A medida que aceptamos esta verdad para nosotros mismos, somos capaces de abrazar a los que nos rodean de la misma manera. Al mirar, por así decirlo, desde Dios, la única Mente, percibimos la realidad espiritual. Nos negamos rotundamente a ser impresionados por cualquier evidencia de deformidad, tanto mental como moral o física, que pueda arremeter contra nosotros para captar nuestra atención, ya sea en la comunidad, en nuestro hogar o a través de los medios de comunicación. Más bien, nos regocijamos en la verdad sanadora de que el hombre expresa la inteligencia inquebrantable de la Mente, la pureza e inocencia del Alma, y la actividad sin restricciones de la Vida. No pensamos que alguien pueda ser limitado por el tiempo, por la vejez o la juventud, sino que tomamos conciencia del hombre sostenido en su perfección inmutable por la Vida eterna. Y dejamos de clasificar a las personas por género o por origen racial y étnico a medida que discernimos al hombre de la creación de Dios, que refleja la diversidad infinita de la individualidad del Espíritu.
¿Dónde encontramos a este hombre? Dondequiera que miremos —en la calle, en el trabajo, en el ascensor, en las noticias de la noche, en la iglesia— podemos esforzarnos por contemplar a los demás en su verdadero ser. No debemos descansar hasta que lleguemos a ser tan sólidos en nuestra convicción espiritual que ningún argumento sobre la realidad de la materia, en cualquier fase, pueda impresionarnos, atraernos, irritarnos, engañarnos, amenazarnos o penetrar de alguna manera en nuestra confianza en la totalidad de Dios.
¿La mentira más grande? Ya sea una gran guerra o un matrimonio roto, una crisis de deuda mundial o nuestro propio saldo bancario escaso, una epidemia global o un solo caso de enfermedad, siempre es el único mentiroso, la mente carnal, la que argumenta que la vida y la inteligencia están en la materia. A medida que silenciamos esta mentira en nuestra propia conciencia, la verdad que aceptamos se extiende para bendecir a todos los que abrazamos en nuestro pensamiento. Cada curación bendice al mundo entero.
Hace unos años, gran parte del mundo celebró el quinto centenario del viaje de Colón a América. El descubrimiento del nuevo mundo cambió las percepciones para siempre. El viaje de un hombre valiente y su tripulación permitió a la humanidad cambiar su limitada visión por una oportunidad incomparable y en constante expansión. Pero mucho antes de que Colón hiciera su descubrimiento, un pionero mucho más grande comenzó una misión mucho mayor.
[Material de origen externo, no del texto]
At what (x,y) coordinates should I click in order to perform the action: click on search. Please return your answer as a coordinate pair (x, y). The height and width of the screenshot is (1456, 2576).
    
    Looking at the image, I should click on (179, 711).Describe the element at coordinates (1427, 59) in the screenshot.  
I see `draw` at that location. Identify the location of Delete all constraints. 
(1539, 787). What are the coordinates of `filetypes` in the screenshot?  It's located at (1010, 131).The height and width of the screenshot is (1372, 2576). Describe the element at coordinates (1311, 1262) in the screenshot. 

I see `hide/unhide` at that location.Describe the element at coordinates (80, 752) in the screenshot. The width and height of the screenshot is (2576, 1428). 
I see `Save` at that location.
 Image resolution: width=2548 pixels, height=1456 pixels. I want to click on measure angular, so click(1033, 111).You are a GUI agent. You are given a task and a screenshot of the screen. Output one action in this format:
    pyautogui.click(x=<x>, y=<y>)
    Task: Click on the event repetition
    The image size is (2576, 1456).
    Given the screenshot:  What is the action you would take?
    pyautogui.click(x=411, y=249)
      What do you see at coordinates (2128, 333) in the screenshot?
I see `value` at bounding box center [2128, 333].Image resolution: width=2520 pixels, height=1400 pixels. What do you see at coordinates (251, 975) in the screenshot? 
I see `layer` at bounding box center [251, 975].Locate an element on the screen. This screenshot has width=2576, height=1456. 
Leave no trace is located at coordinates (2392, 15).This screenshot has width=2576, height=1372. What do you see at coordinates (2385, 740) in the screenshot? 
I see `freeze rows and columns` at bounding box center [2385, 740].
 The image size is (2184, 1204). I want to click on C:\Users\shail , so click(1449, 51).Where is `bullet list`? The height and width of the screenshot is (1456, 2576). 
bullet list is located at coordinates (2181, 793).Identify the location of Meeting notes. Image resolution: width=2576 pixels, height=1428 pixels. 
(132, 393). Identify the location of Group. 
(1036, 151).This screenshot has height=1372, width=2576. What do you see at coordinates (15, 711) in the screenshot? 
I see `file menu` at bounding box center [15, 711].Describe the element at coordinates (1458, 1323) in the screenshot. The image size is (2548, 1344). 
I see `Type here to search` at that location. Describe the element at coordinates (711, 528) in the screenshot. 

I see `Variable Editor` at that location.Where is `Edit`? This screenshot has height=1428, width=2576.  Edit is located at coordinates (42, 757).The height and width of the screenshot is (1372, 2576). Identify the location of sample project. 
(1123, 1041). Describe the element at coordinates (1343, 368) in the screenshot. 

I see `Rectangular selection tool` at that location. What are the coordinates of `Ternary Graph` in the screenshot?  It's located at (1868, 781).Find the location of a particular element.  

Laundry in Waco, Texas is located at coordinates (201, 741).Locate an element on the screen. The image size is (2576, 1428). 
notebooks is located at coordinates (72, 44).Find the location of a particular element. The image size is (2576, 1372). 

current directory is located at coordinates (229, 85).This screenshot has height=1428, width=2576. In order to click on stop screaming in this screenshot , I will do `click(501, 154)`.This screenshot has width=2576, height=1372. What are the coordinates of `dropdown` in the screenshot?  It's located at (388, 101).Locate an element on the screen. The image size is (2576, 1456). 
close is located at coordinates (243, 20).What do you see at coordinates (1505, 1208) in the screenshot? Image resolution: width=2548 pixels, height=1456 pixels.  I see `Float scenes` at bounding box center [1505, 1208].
Al comienzo de su ministerio de curación, de pie en la orilla de las esperanzas humanas, nuestro Maestro, Cristo Jesús, encargó a Pedro, que pronto sería su discípulo, que lanzara su barca mar adentro. Había sido una larga y frustrante noche de duro trabajo para Pedro, pero el pescador obedeció y encontró la abundancia prometida.
A todo aquel que hoy puede estar luchando a través de una noche de duda e incertidumbre, el Cristo te está llamando a ti también. Quédate quieto en este mismo momento, y en la quietud de tu ser, escucha. La idea espiritual de Dios te está convocando, te indica que abandones las aguas poco profundas de la creencia mortal y te lances a las profundidades. No seas reacio a hacer este viaje. Aquí, en lo profundo de la realidad espiritual, en la comprensión de la totalidad del Espíritu, no hay oscuridad, y encontrarás el desarrollo espiritual que anhelas. Aquí se cumplen las promesas de Dios y sus bendiciones están siempre cerca.
Comienza tu viaje espiritual ahora. No te demores. Día tras día encontrarás tu vida en el Espíritu, donde nada “hace abominación y mentira” (Apocalipsis 21:27); en el Amor divino, donde mora el hombre para siempre.